[Stored items]
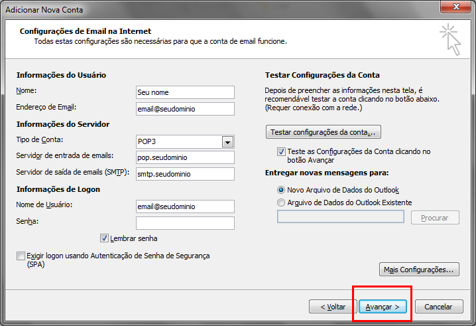Open the Tipo de Conta dropdown arrow

click(x=227, y=141)
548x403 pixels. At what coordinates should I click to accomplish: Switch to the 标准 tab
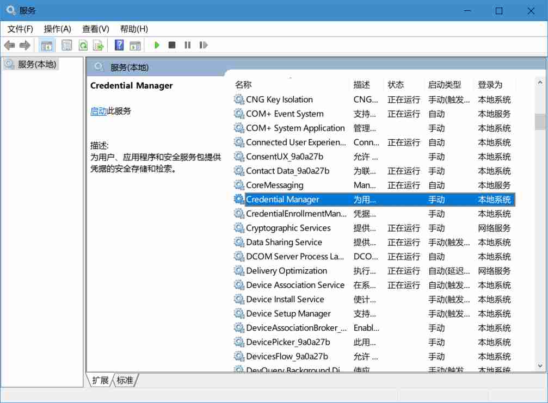(124, 381)
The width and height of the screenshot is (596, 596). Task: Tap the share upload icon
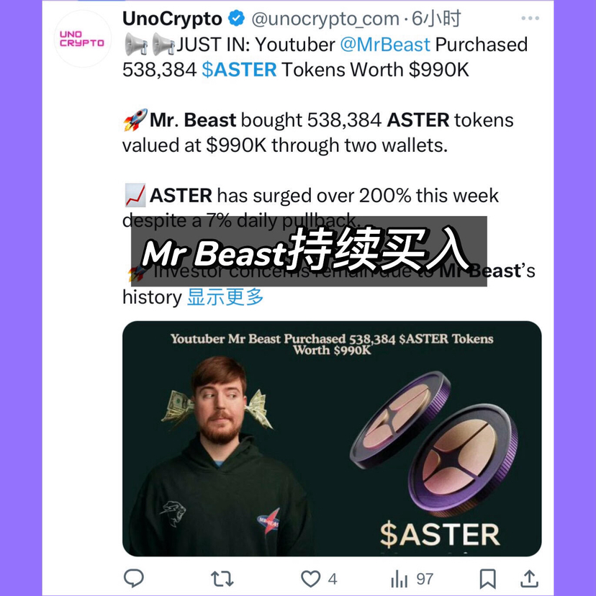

Exercise
The lines to copy run from the line containing "548x403 pixels. At" through the end of the data above; copy exactly those, minus the pictures.

Result
548x403 pixels. At what coordinates should I click to accomplish: Switch to the 标准 tab
(124, 381)
The width and height of the screenshot is (596, 596). Task: Tap the share upload icon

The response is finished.